### What you have to do
Rewrite the entries starting at the line that contains "Given: Click the plus circle add icon" and ending at the line that contains "Looking at the", changing "plus circle" to "round plus" and leaving all else unchanged. Omit the pictures from your answer.

### Record list
·····
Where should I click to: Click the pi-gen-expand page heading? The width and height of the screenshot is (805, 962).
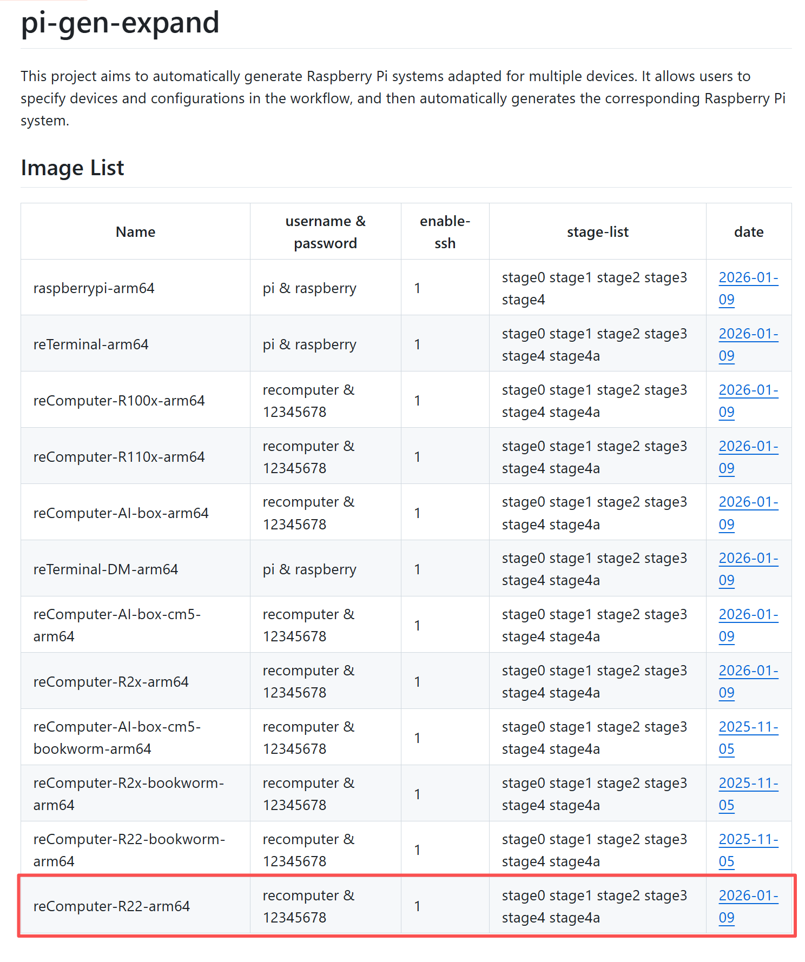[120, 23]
·····
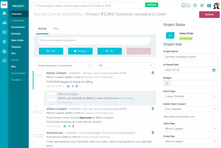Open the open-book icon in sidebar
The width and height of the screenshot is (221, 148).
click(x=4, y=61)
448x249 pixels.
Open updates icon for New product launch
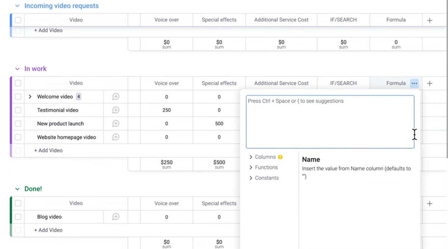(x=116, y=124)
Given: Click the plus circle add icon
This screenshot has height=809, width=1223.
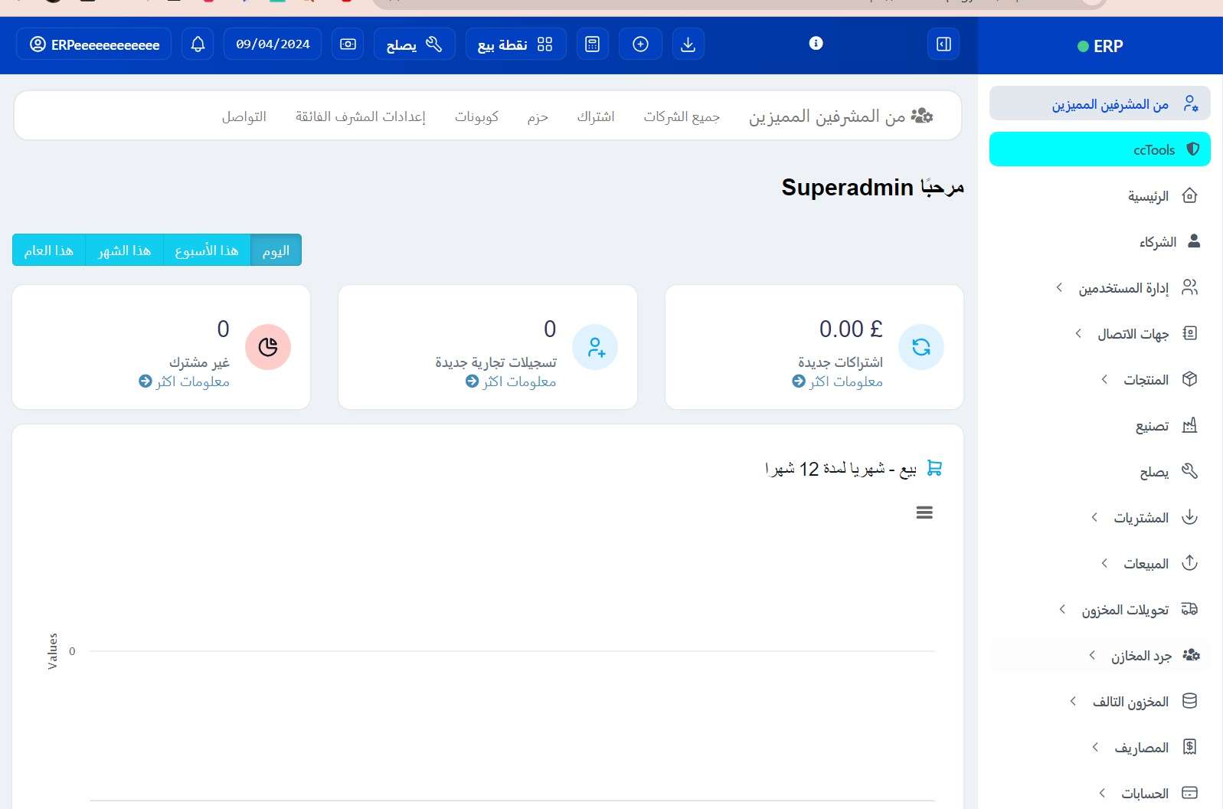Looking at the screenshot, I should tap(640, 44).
·····
### Full response
Given: Click the round plus add icon
This screenshot has height=809, width=1223.
Looking at the screenshot, I should tap(640, 44).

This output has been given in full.